Curated and created through an innovative partnership with the world leading dance house, Sadler’s Wells, these artist-led films give viewers a unique insight into the world of contemporary and classical dance in Britain today. Each film takes us behind the scenes with an extraordinary dancer at different points of their careers and from diverse backgrounds and styles. We follow their process as they create new work and explore ideas and themes that inspire them through dance pieces, which will be showcased in extended sequences within the films.
ZENAIDA YANOWSKY
Using the lyrical and elegant metaphor of a ballet classic about death, this film explores how a dancer fights age, the deterioration of the body over time and fear of retirement. Former Royal Ballet principal, 44-year-old Zenaida Yanowsky, plans to overcome knee surgery and fight her body back to fitness so as to perform a swansong, one of ballet’s best-known of solos, The Dying Swan. For Zenaida, this is one of her last public performances before drawing the curtains on an acclaimed classical ballet career. The film also features an encounter between Zenaida and current Royal Ballet rising star – the Russian dancer Natalia Osipova – as they exchange reflections on age and the physical cost of ballet.
DICKSON MBI
Dickson Mbi is at a critical breakthrough point in his career as he transitions, with the support and guidance of Sadler’s Wells, from his street dance roots to the contemporary dance limelight. This film follows Dickson as he wins the UK heat of the international street dance competition Keep on Dancing (KOD). But this is nothing compared to the challenge that now faces him as he starts to choreograph and perform his first contemporary dance solo under the watchful eyes of Akram Khan’s producer, Farooq Chaudhry.
CARLOS PONS GUERRA
Audacious and funny, Leeds-based Carlos Pons Guerra creates darkly humorous, highly theatrical and vigorously physical work that often explores questions of gender and sexual identity.

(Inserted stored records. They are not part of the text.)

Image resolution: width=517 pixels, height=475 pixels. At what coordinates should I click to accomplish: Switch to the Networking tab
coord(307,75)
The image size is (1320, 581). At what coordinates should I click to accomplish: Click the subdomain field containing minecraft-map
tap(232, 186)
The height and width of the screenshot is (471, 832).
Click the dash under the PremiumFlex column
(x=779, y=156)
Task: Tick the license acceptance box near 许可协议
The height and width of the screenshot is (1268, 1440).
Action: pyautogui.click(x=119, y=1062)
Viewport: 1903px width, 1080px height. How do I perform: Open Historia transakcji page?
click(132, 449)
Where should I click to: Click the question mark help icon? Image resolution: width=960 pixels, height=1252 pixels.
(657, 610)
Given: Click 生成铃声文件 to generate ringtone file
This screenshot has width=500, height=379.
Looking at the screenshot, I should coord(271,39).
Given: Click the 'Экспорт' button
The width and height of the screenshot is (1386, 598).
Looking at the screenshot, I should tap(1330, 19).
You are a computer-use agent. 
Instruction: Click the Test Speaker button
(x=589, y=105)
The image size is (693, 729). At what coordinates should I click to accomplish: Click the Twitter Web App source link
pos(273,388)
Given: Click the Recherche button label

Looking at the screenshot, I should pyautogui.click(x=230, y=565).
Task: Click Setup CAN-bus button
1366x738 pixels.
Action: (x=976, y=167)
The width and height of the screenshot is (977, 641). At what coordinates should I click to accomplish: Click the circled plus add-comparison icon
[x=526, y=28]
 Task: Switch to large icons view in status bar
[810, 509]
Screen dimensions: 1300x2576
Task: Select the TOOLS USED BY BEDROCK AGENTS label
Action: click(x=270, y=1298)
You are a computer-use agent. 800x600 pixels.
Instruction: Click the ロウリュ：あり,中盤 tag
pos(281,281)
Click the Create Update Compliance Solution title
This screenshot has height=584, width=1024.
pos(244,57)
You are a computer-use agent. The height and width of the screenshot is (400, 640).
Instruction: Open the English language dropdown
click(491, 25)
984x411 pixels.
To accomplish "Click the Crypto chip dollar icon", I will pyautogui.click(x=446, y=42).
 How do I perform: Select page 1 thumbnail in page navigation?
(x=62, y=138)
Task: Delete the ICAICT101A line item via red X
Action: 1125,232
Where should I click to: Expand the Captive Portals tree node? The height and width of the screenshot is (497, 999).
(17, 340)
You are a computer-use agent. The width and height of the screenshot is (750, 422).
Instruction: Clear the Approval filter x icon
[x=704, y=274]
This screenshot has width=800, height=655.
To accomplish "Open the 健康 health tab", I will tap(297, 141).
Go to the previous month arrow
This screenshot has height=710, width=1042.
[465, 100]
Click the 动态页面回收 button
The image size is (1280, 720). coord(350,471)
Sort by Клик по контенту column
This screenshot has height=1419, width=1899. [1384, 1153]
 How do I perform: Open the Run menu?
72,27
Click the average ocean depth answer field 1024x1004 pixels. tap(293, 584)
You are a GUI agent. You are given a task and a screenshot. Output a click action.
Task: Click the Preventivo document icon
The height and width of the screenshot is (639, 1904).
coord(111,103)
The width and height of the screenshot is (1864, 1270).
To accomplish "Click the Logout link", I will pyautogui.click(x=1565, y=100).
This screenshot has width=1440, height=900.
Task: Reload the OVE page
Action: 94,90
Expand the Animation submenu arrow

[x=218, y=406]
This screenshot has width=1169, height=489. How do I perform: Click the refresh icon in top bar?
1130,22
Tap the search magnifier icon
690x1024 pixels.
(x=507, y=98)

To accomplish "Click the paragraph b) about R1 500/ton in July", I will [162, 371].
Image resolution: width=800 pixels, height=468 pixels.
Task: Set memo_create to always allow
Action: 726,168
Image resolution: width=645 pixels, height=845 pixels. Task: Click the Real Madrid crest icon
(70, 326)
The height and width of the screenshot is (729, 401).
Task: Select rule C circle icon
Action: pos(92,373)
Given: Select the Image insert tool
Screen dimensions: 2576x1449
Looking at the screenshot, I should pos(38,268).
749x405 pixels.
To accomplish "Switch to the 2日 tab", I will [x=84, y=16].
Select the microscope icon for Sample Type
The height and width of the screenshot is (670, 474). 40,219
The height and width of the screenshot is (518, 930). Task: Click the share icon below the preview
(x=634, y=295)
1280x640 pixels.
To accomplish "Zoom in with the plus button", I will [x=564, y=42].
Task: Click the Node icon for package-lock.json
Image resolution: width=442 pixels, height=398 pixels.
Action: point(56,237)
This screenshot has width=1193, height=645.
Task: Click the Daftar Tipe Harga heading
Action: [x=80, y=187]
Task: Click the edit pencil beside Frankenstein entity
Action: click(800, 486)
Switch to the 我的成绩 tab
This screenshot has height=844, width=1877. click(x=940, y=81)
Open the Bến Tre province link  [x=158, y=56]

We find Carlos rehearsing dancers in preparation for a performance of ‘O! Maria’, a very Spanish tale of ham and bondage. But now Carlos wants to bring his avant garde style and preoccupations to a broader audience. He is choreographing a new children’s production at the Birmingham Rep, which tells a true story of two male penguins raising a baby penguin. This is about using dance to set an agenda – can Carlos channel the fight for acceptance that has defined him into the mainstream and win over family audiences?
SHOBANA JEYASINGH
Experimental and highly original, Shobana’s new work Contagion will evoke the 1918 Spanish flu pandemic, which killed over 50 million people, through dance. This film will be a unique insight into a choreographer’s artistic process and their sources of inspiration as Shobana researches the pandemic and attempts to translate what she finds into movement as she workshops with dancers on the stage.